WHAT TO PRODUCE
Pull each line holding the word "Select" from the data.

○ ○ ○

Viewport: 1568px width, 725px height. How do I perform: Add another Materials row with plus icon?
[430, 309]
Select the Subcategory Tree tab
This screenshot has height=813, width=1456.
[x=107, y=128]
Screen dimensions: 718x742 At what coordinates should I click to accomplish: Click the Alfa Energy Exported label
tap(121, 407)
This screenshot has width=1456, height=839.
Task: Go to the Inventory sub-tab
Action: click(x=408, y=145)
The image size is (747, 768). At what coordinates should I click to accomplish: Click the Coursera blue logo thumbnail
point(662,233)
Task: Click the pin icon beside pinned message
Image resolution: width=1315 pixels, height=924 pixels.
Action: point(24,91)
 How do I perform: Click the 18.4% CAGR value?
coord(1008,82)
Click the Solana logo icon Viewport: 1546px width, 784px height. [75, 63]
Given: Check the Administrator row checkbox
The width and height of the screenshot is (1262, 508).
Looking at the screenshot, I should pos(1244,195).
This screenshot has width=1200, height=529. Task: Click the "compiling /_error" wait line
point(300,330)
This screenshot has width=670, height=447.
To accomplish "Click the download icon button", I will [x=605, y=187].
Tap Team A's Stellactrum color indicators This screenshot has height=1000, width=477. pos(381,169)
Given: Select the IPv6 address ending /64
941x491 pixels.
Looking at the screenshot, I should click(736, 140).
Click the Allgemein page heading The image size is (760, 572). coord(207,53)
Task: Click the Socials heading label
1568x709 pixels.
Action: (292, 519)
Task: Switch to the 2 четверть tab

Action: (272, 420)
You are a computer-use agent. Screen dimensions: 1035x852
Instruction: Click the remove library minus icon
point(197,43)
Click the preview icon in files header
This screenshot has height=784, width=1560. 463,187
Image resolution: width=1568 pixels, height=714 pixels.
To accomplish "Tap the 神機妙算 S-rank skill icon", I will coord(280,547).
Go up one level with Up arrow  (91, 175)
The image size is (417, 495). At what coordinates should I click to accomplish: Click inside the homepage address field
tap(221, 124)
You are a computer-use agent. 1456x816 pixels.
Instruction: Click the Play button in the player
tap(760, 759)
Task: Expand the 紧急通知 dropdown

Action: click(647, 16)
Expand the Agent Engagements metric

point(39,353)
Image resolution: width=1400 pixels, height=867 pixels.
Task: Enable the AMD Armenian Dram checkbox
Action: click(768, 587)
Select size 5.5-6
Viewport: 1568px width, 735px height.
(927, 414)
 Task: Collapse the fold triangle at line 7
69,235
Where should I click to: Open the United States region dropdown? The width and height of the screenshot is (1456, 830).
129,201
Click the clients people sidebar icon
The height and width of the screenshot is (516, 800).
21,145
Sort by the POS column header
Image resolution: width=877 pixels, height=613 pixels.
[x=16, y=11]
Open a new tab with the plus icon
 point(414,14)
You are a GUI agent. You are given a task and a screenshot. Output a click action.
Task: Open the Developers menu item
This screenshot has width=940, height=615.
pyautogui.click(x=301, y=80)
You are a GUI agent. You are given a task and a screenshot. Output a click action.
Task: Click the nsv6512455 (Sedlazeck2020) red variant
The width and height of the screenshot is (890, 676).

○ ○ ○

OUTPUT FOR THIS TASK
Select the Subcategory Tree tab
Given: Select the IPv6 address ending /64
Select size 5.5-6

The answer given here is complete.